Yes, Ms. Pelosi, it was serious then, and it’s even more serious now.
What’s not surprising was her reaction. She probably regrets saying what she did, especially after she has had to endure YouTube clip after YouTube clip, and commercial after commercial, showing her memorable little phrase over and over…ad nauseum. The Tea Party sure made her sorry in the 2010 midterm election.
But now it’s time to revisit that phrase, and, more generally, the idea behind it, that the United States Constitution is not a topic for serious discussion, that if you bring it up you’re probably just a “God and guns” clinger, to borrow a phrase from President Obama. It’s time to change that notion.
Now, there’s at least 150 years of history behind Pelosi’s “question” about the seriousness of the Constitution. Intellectually, it comes out the German philosopher Hegel – what’s known as historicism, and what we know as relativism. In American politics, it begins with John C. Calhoun. It gets serious, and very relevant, with the rise of the Progressive era in American politics in the 20th century - FDR’s New Deal and LBJ’s Great Society. And that legacy carries forward to Pelosi, Obama, and the modern liberal agenda.

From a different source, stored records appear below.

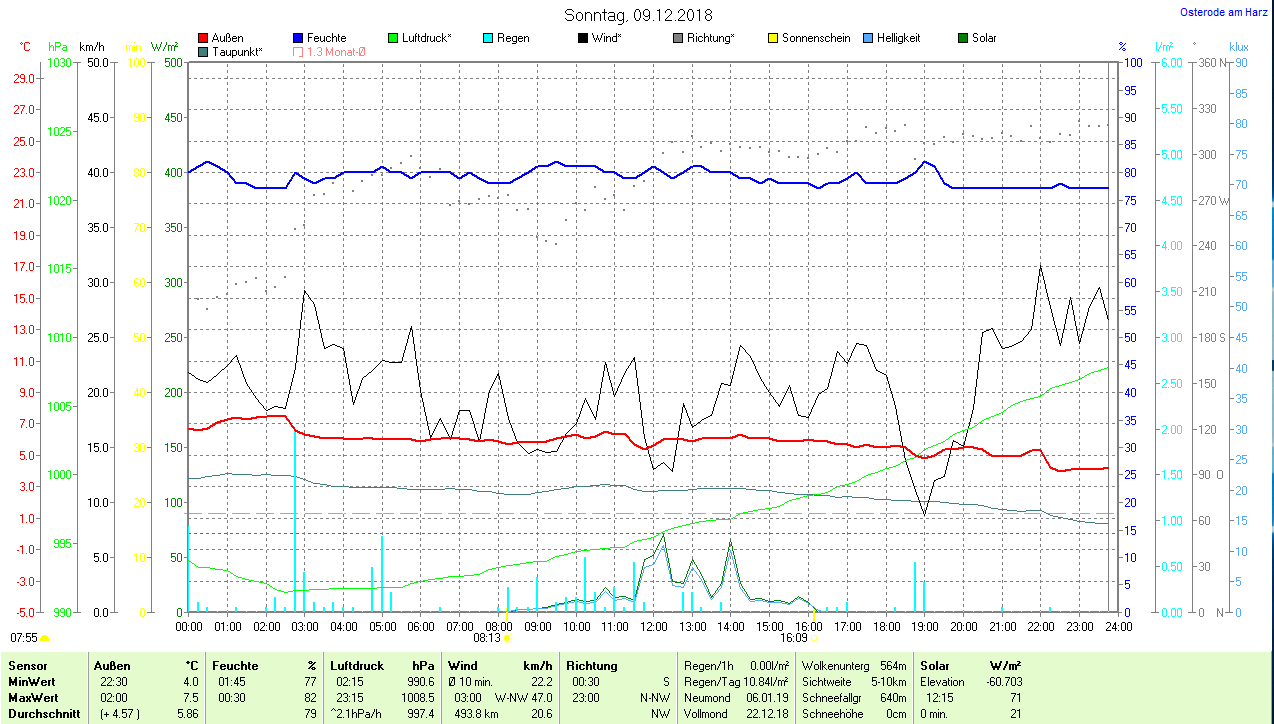Image resolution: width=1274 pixels, height=724 pixels.
Task: Click the 07:55 sun icon at bottom left
Action: [x=45, y=637]
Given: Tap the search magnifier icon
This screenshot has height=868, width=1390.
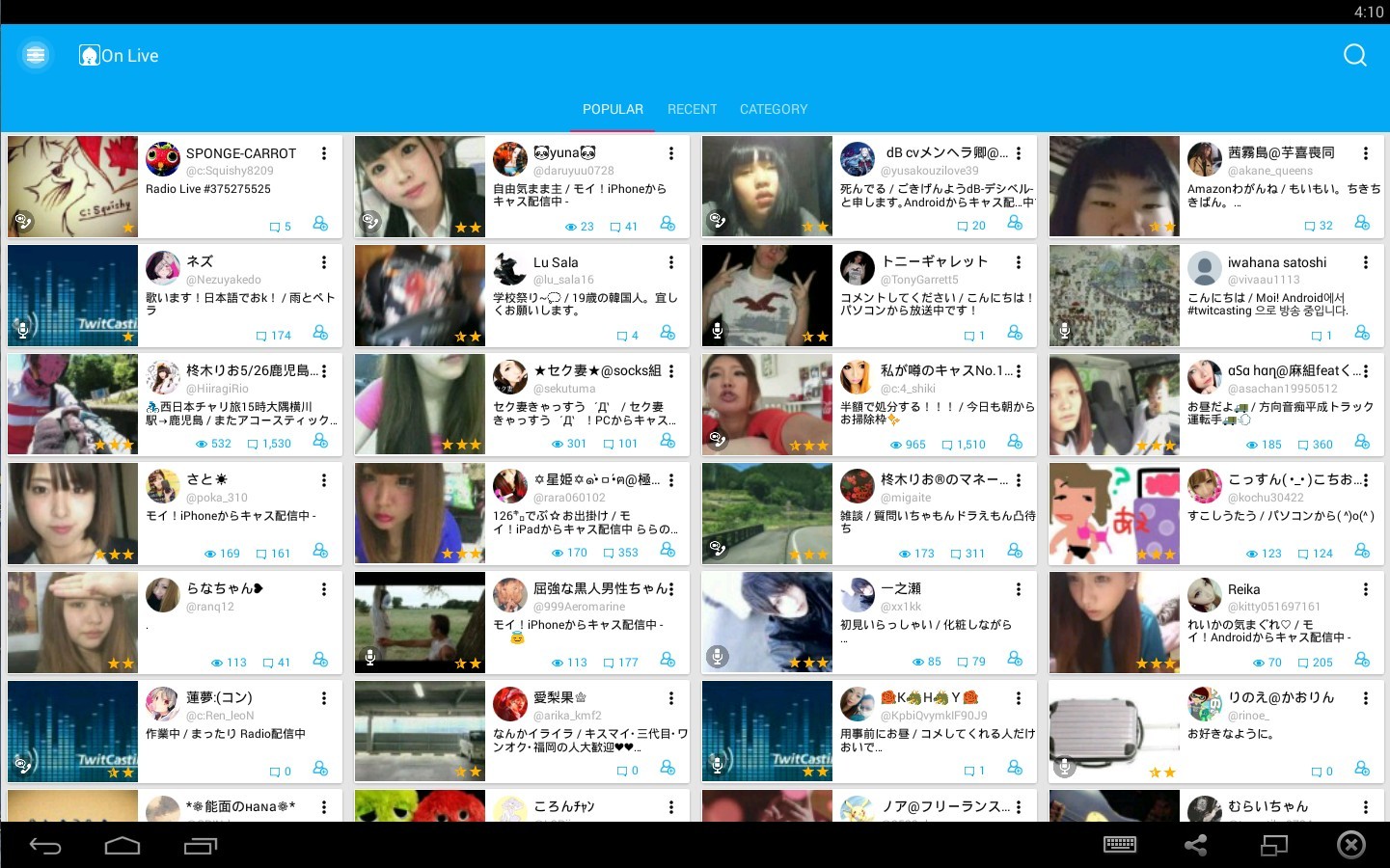Looking at the screenshot, I should click(x=1354, y=55).
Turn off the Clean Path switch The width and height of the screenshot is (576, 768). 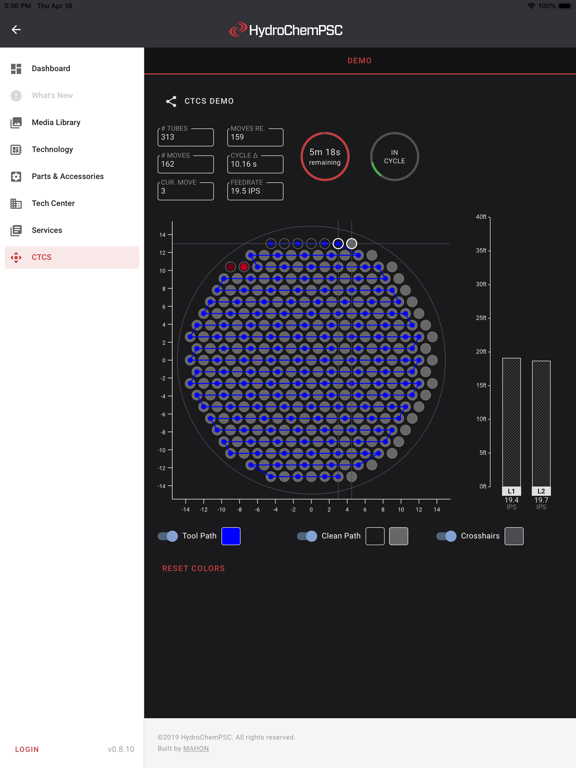(x=307, y=536)
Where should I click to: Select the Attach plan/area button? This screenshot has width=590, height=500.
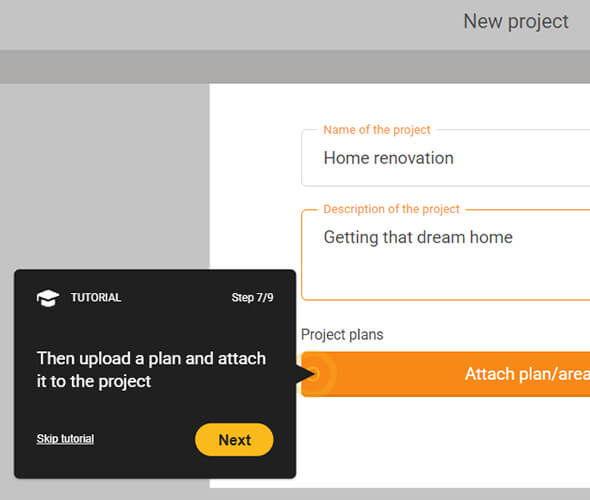446,374
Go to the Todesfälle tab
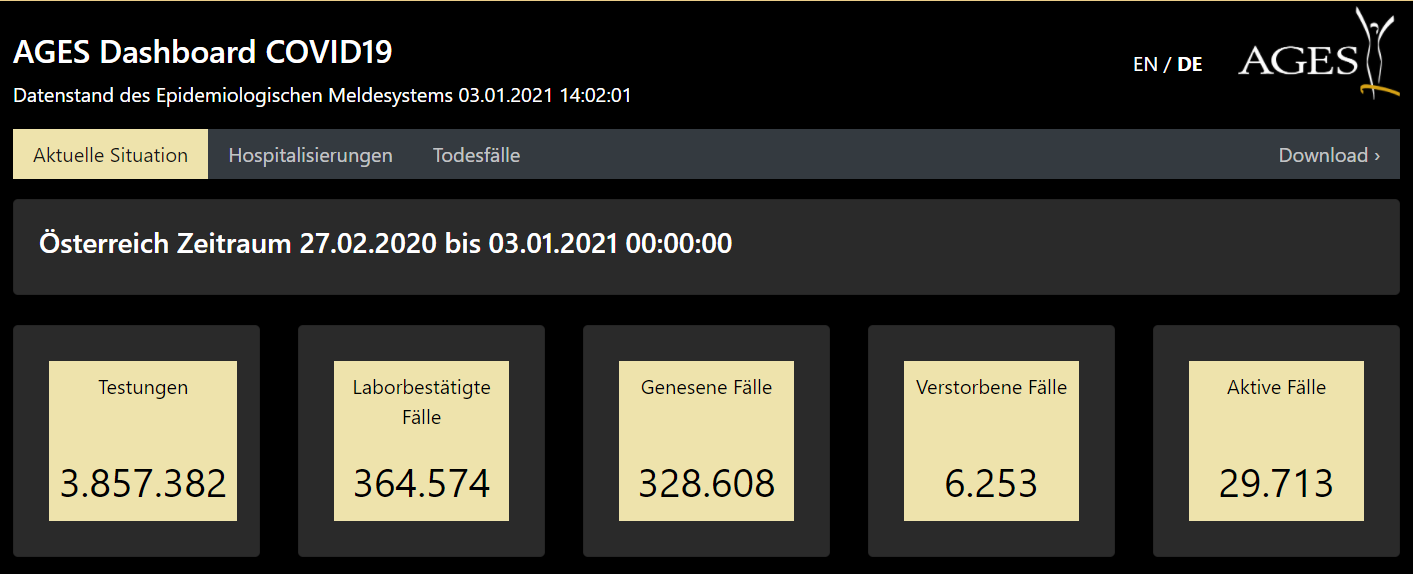 (476, 155)
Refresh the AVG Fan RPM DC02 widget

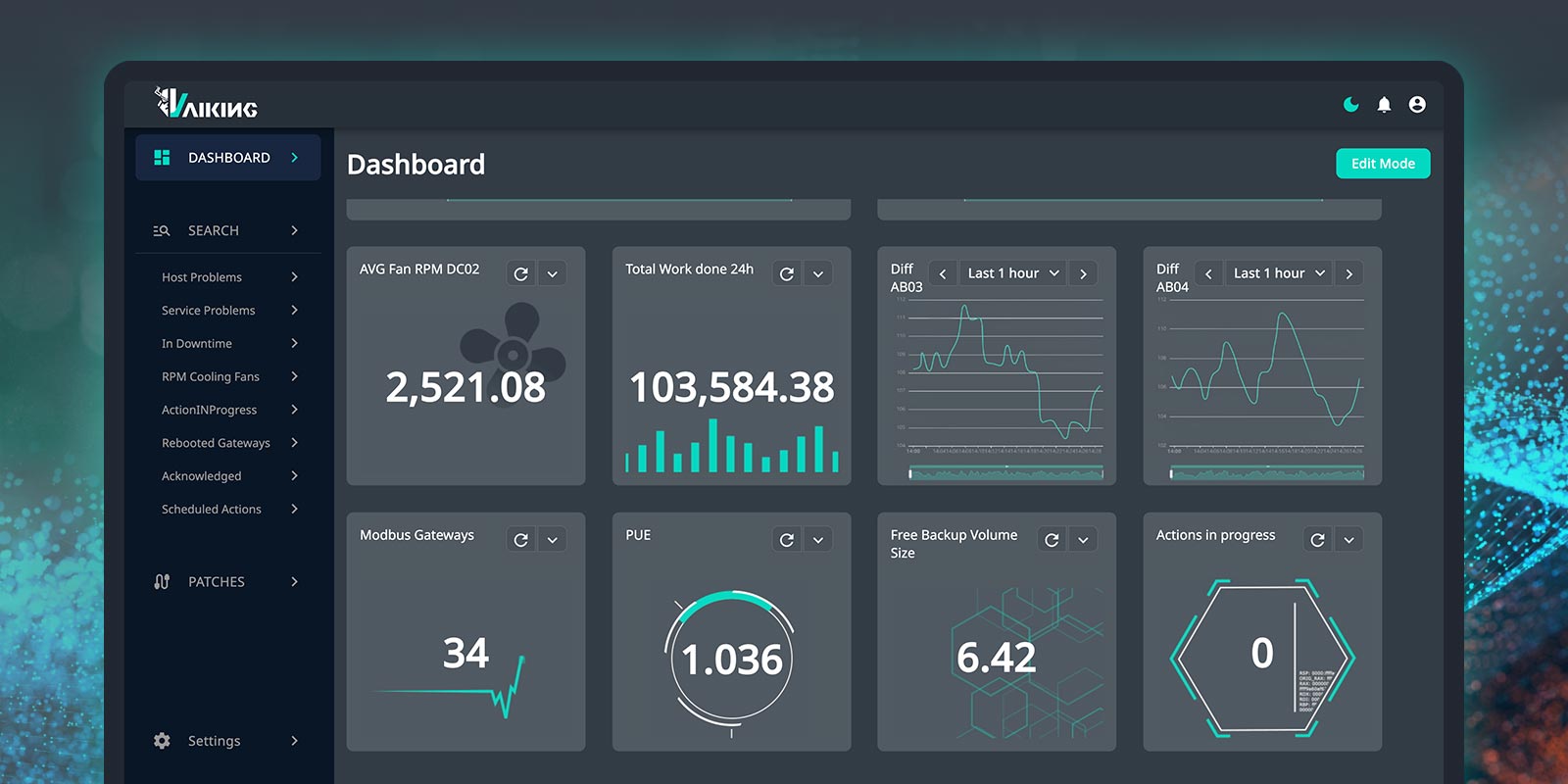(x=521, y=274)

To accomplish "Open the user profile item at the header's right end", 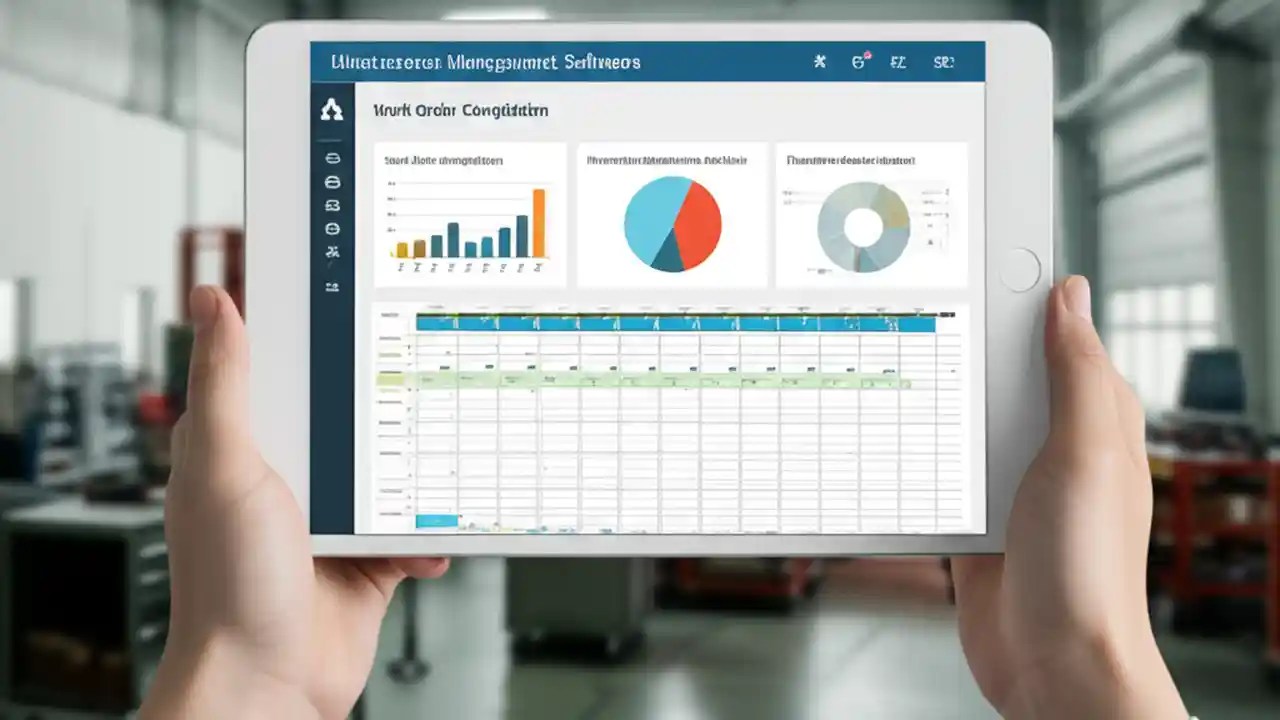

Take heart: there has always been, and still is, a principled, conservative response that carries on the legacy of America’s Founding Fathers and the principles set forth in our most sacred founding documents. Abraham Lincoln completed the work of the Founders, ridding the nation of the human slavery that, for prudential reasons, America’s Founders found themselves forced to accept. Professor Harry Jaffa, arguably the greatest expositor of Lincoln’s legacy, opens the second chapter of his second great work on Lincoln (“A New Birth of Freedom) by quoting the historian Carl Becker, who once wrote that “To ask whether the natural rights philosophy of the Declaration of Independence is true or false is essentially a meaningless question.” Meaningless? Was he serious? Was he serious?
Well he was. So was Jaffa’s response, and, so, today, is the response of groups like the Tea Party. One important difference – this is not merely an academic debate. This is a new groundswell of the only sure repository of constitutional authority and sovereignty – the People. But “We the People” must understand that there are serious and important things to know before charging ahead in defense of liberty. We must first understand America’s founding and its principles, why they are true, and therefore why they are worth defending and preserving.